NYC Hospitals Are Treating Children Separated From Parents at Border for Mental Illness

A migrant mother walks with her two daughters and their baggage along a border fence on their way to the port of entry to ask for asylum in the U.S.
A migrant mother walks with her two daughters on their way to the port of entry to ask for asylum in the U.S. on June 21, 2018 in Tijuana, Mexico.
Mario Tama/Getty Images

The Trump administration used the welfare of other people’s children as a deterrent, a bargaining chip in an immigration policy debate, and there has been a real cost in human terms. The psychological and health damage done by forcibly separating children from their parents is clear. And now that the country is paying attention to the conduct of its government on the border, we’re starting to see the damage that has been inflicted by this policy. The head of public hospitals and clinics in New York City on Thursday announced the city’s facilities have treated 12 children over the past couple of weeks separated from their parents at the border for a range of physical and mental illnesses, including one child that was suicidal.

Health and Hospitals CEO Mitchell Katz addressed the issue in an open letter Thursday, as well as the “distraught physicians, social workers, and other health care providers in our health system” that “are seeing first-hand the serious health impact to children of immigrants.”

After separation, some of these children have ended up in our Emergency Departments accompanied by their government-appointed guardians who are often unfamiliar with the children, have no access to medical records, and have no way of getting in touch with a family member to get a medical history.

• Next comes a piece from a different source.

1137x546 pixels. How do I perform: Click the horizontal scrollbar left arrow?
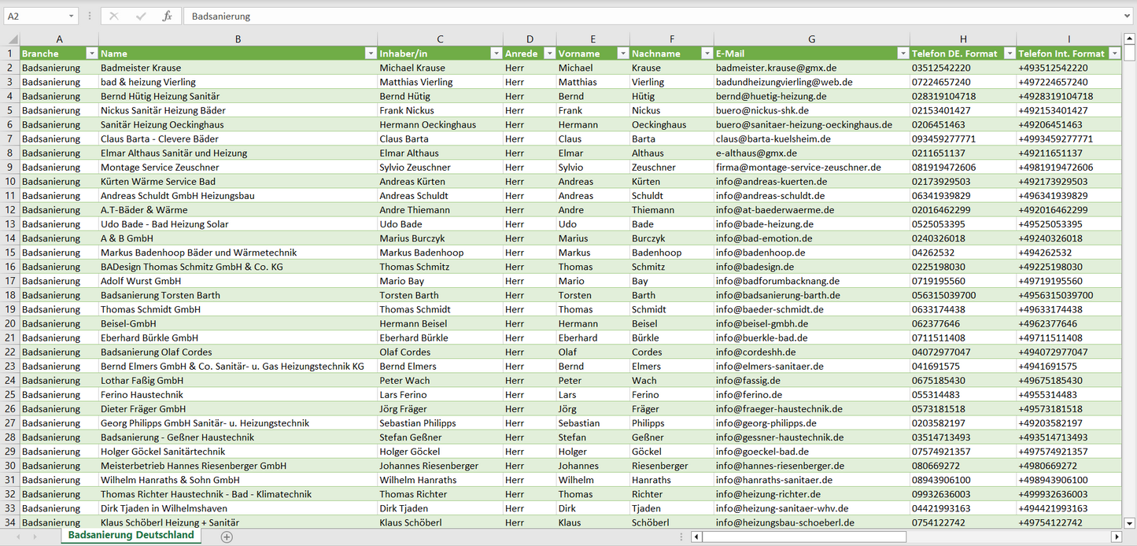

We have seen children as young as five and have treated teenagers who have presented with signs of anxiety, trauma, and stress-related illness, including one extreme case of a teen with suicidal ideations after being separated from his mother. We know the health risks associated with tearing apart children from their families are very real, including an increased risk of anxiety, depression, post-traumatic stress, and attention-deficit disorder. And the demand on health care professionals in NYC and across our country will undoubtedly continue to grow.

There are an additional 239 separated children being treated at Cayuga Centers in East Harlem, the New York Daily News reports, but “the city does not currently have access to facilities of Cayuga Centers or other providers to offer on-site mental health services.”